Am 24.03.2023 um 22:19 schrieb Karl Janssen über PhilWeb <philweb@lists.philo.at>:

Ich sollte doch wirklich hier nicht noch einmal darlegen müssen, dass „Meta“, vom Griechischen abgeleitet, für ein „danach“ steht, und somit - auf Philosophie bezogen - eben die hinter bzw. jenseits der erkennbaren, messbaren Natur aufscheinenden Phänomene als Metaphysik benennt und behandelt.



Moin Karl, 

wir hatten uns ja zunächst auf Aristoteles und seine Metaphysik bezogen. Ich hatte dann mit dem „nachmetaphysischen Zeitalter“ ironisch auf Habermas verwiesen, der ja gegen den metaphysischen Naturalismus die Lebenswelt Husserls ins Spiel brachte. Den Lebensweltbezug haben die meth. Konstr. allerdings wesentlich genauer einzulösen vermocht und mit Janich bis in die kulturalistische Wende geführt.    

Demgegenüber wird Dir womöglich die wieder an Aristoteles anknüpfende Metaphysik des Hans Wehrli zusagen, der „die Chiralität als Grundprinzip der Physik“ ansieht. Ich hatte sein Buch vor einigen Jahren einmal überflogen, da die Chiralität oder Händigkeit ja in der Natur wie im Menschen eine interessante Rolle spielt. Ein Prinziptheoretiker war ja auch Einstein und insofern mathematischer Metaphysiker. Jetzt wäre die Händigkeit noch mit dem Handschlag zusammenzubringen. 

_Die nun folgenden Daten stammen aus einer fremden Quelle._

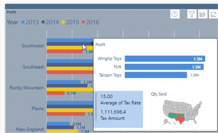Screen dimensions: 218x133
Task: Click the Profit visual title
Action: point(11,12)
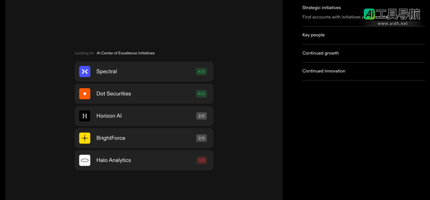Image resolution: width=430 pixels, height=200 pixels.
Task: Expand the Continued innovation section
Action: tap(324, 71)
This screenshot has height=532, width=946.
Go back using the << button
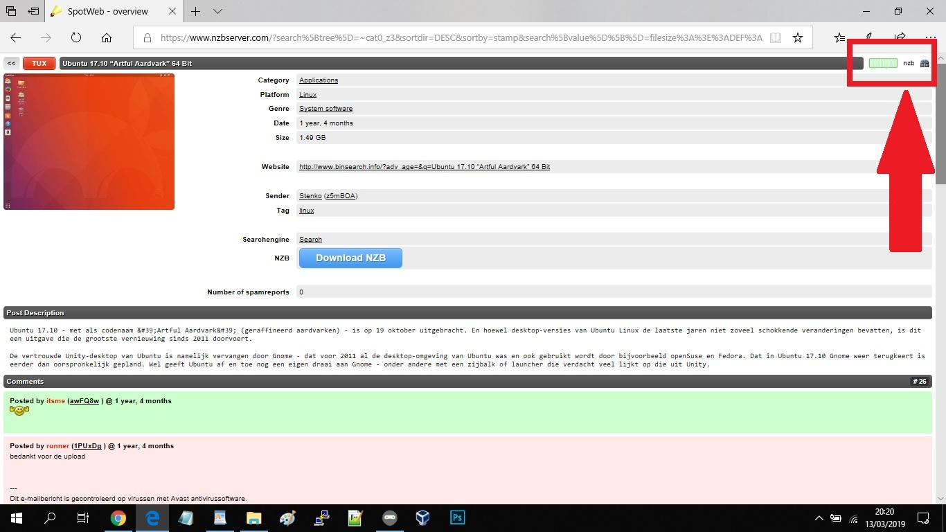(x=12, y=63)
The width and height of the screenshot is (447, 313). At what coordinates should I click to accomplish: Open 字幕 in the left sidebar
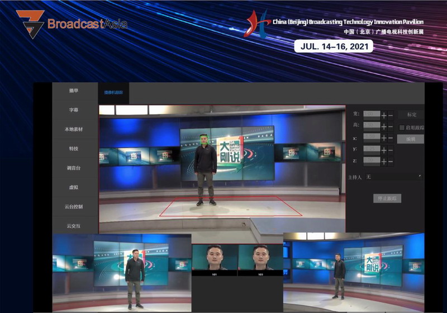(x=74, y=110)
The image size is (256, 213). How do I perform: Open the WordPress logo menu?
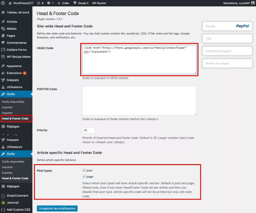[3, 3]
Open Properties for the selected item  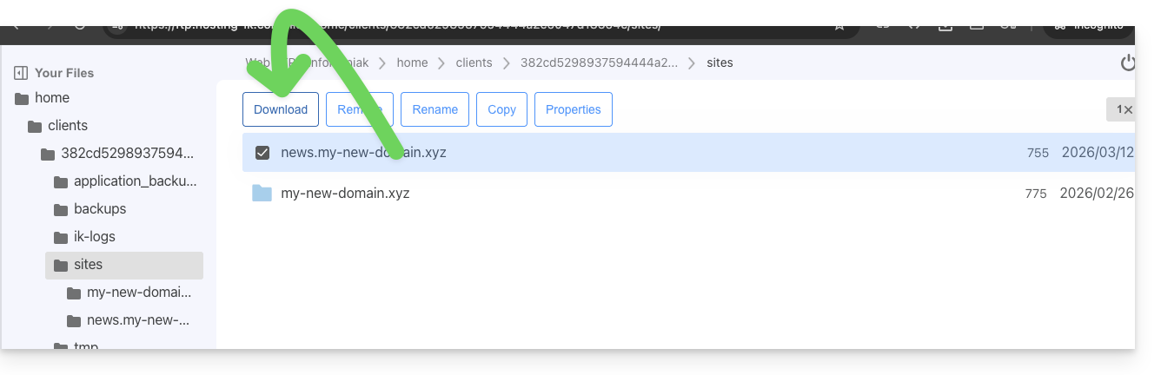click(573, 109)
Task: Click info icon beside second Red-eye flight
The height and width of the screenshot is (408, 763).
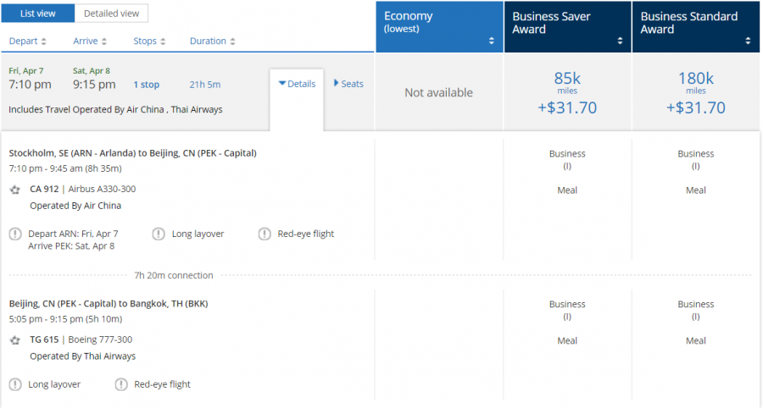Action: [x=121, y=384]
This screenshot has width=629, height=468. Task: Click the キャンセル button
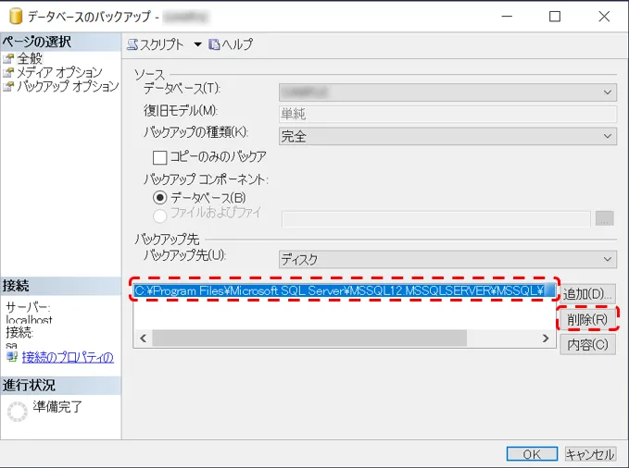pos(590,454)
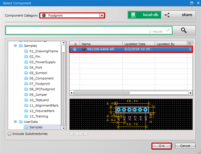This screenshot has width=201, height=154.
Task: Sort by the Updated Date column
Action: coord(139,44)
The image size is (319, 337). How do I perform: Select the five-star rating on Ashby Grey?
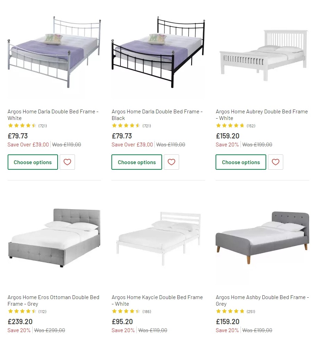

Was ich mit nachmetaphysisch meine, ist das Überwinden der literarischen Philosophie, die dem Wortaberglauben frönt und sich in Begriffsgymnastik übt. Ich hadere schon mit dem Strukturrealismus, da verwerfe ich den Begriffsrealismus allemal. Eine literarisch phantasierende Philosophie, die ihren Bezug zum Alltag wie der Wissenschaft verliert, langweilt mich. Da greife ich lieber gleich zur Literatur.   

Da selbstredend viele dieser Phänomene nach wie vor nicht erklärbar sind, befinden wir uns keinesfalls in einem „nachmetaphysischen Zeitalter“, sondern es gilt uneingeschränkt, die weiterhin hinter der derzeit bekannten Faktizität der Physik verborgenen Rätsel zu entschlüsseln, so z.B. das Phänomen der gravitativen Wechselwirkung im Kontext der Quantentheorie. 

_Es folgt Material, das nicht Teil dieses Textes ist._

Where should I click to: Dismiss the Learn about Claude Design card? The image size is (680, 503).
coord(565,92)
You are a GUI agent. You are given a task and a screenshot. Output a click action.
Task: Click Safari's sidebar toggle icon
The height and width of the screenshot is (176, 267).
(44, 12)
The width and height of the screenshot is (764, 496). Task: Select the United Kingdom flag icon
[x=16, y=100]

Die in der Physik verborgenen Rätsel werden mathematisch oder experimentell gelöst werden und so sehe ich das auch für die Philosophie, wenn sie um mathematische und empirische Verfahren bereichert wird. Die Umgangssprache ist reich an Scheinproblemen, von denen sich Philosophen nicht mehr in die Irre führen lassen sollten. 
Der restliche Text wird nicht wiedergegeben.